What is needed
Copy out the brain metastases abstract between "Appetite loss, weakness, and" and "fluctuate with time.", inclusive, and change "fluctuate" to "vary" in it.

Text provided
________________________________________
Symptoms and quality of life in patients with brain metastases receiving whole-brain radiation therapy

Supportive Care in Cancer

Authors: Erin Wong, Liying Zhang, Leigha Rowbottom, Nicholas Chiu, Leonard Chiu, Rachel McDonald, May Tsao, Elizabeth Barnes, Cyril Danjoux, Edward Chow

Publisher: Springer Berlin Heidelberg



Patients with multiple brain metastases may be treated with whole-brain radiation therapy (WBRT). For these patients, symptom palliation and improvement of quality of life (QOL) and performance status is of the upmost importance. The objective of the present study was to determine the symptom experience and overall QOL in patients with brain metastases before and after WBRT.


A total of 14 symptom scores and overall QOL were collected prospectively in 217 patients for up to 3 months. Wilcoxon signed rank test was applied to determine significant symptoms and QOL changes. Spearman’s correlations were applied to determine the relationship between symptom scores and QOL.


Appetite loss, weakness, and nausea significantly increased from baseline, while balance, headache, and anxiety significantly decreased from baseline. At baseline, all symptoms other than coordination were significantly correlated with QOL. At 1-month follow-up (FU), changes in concentration, weakness, coordination, and balance were significantly associated with QOL changes. At 2-month FU, changes in pain, insomnia, concentration, balance, and depression were significantly associated with QOL changes. At 3-month FU, only change in nausea was significantly associated with QOL changes.


Following WBRT, certain symptoms may influence overall QOL to a greater extent than others, which may fluctuate with time.
________________________________________
Extracted data
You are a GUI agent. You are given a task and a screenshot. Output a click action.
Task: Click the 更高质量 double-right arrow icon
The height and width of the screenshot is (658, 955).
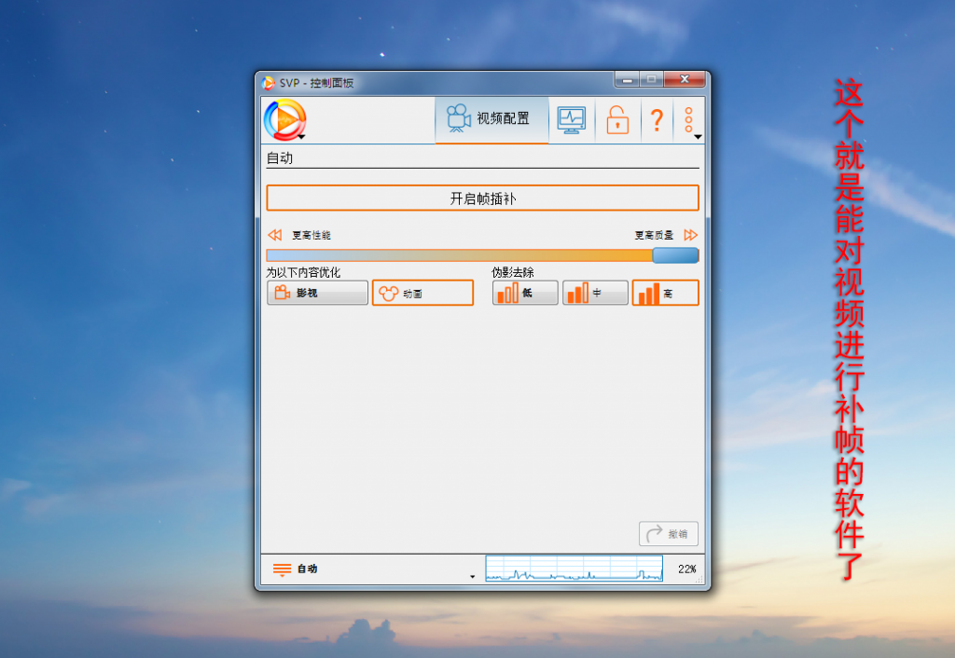point(690,236)
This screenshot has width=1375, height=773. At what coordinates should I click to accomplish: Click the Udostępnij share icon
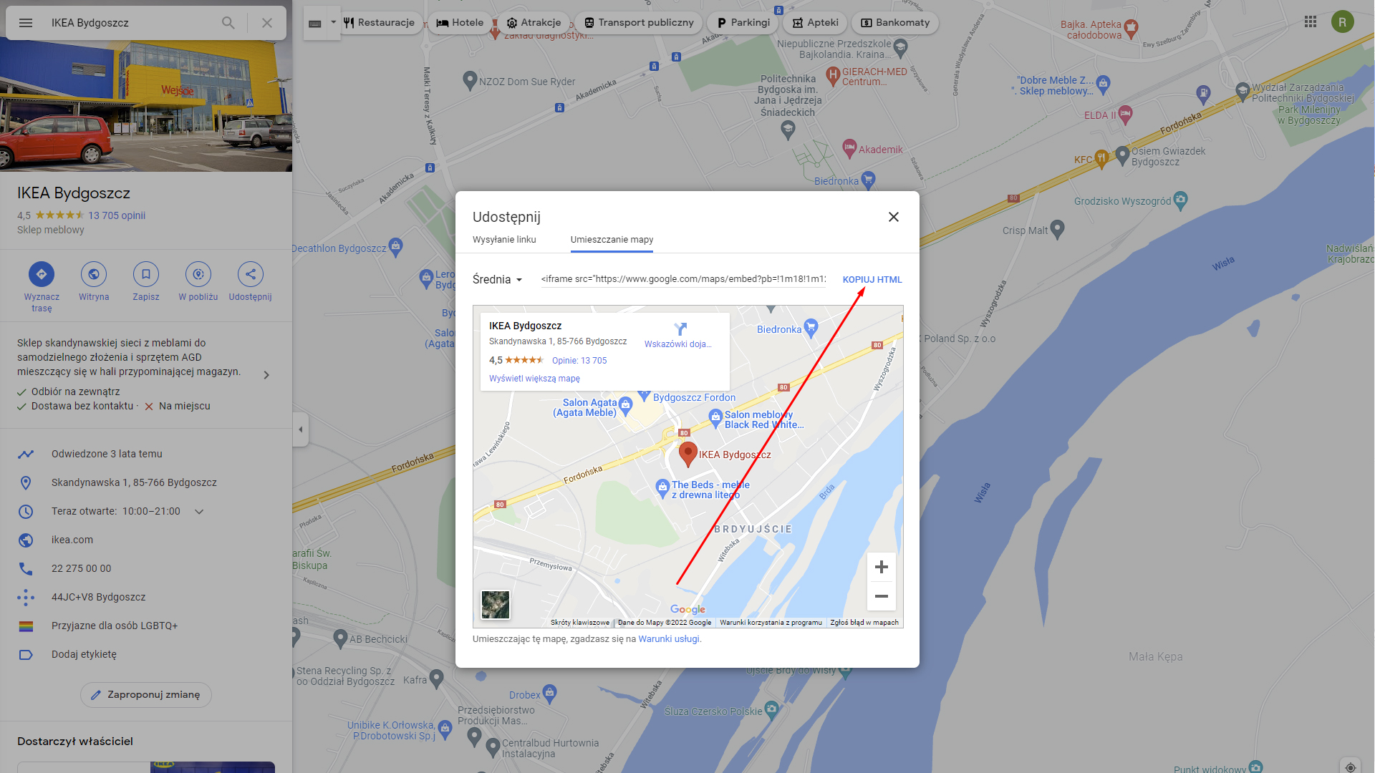coord(251,274)
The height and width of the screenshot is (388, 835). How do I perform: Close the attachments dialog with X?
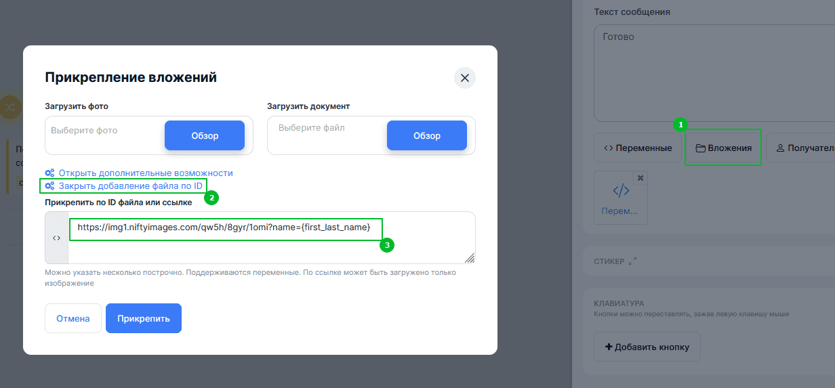click(465, 78)
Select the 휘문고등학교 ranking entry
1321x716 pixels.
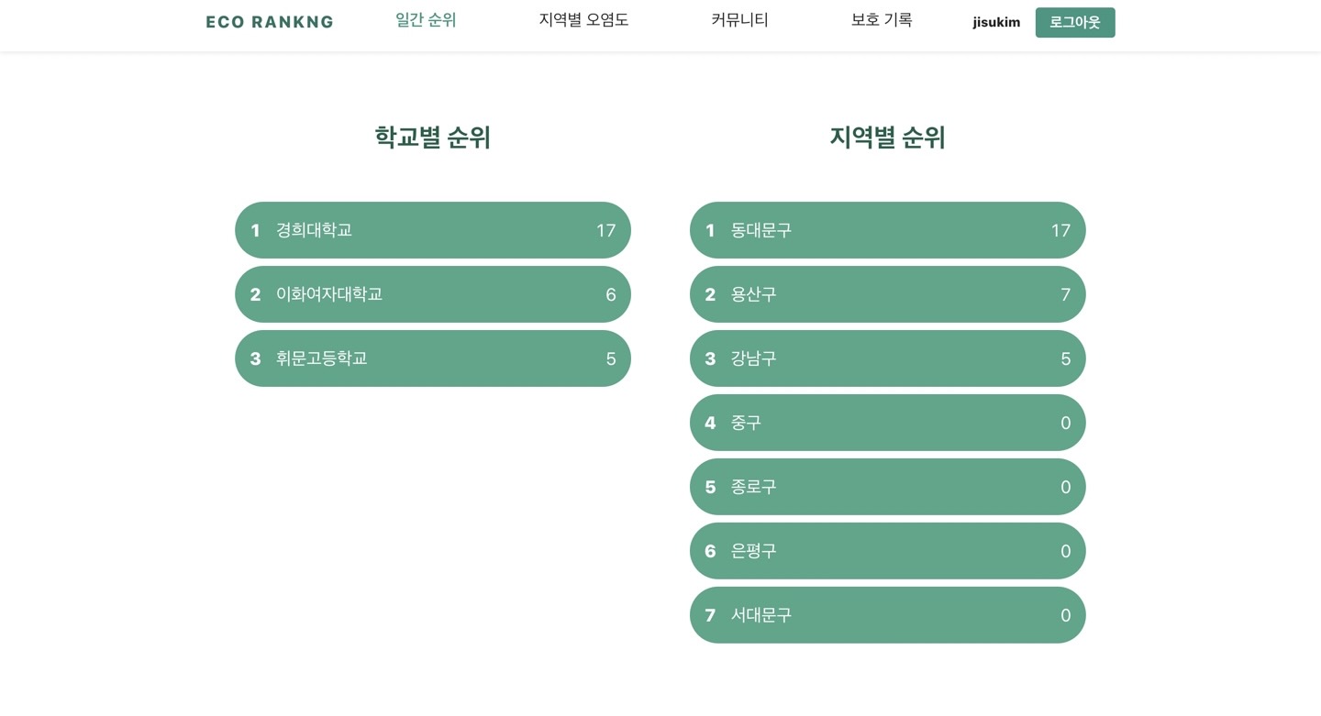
________________________________________
Solution for this problem
Appetite loss, weakness, and nausea significantly increased from baseline, while balance, headache, and anxiety significantly decreased from baseline. At baseline, all symptoms other than coordination were significantly correlated with QOL. At 1-month follow-up (FU), changes in concentration, weakness, coordination, and balance were significantly associated with QOL changes. At 2-month FU, changes in pain, insomnia, concentration, balance, and depression were significantly associated with QOL changes. At 3-month FU, only change in nausea was significantly associated with QOL changes.


Following WBRT, certain symptoms may influence overall QOL to a greater extent than others, which may vary with time.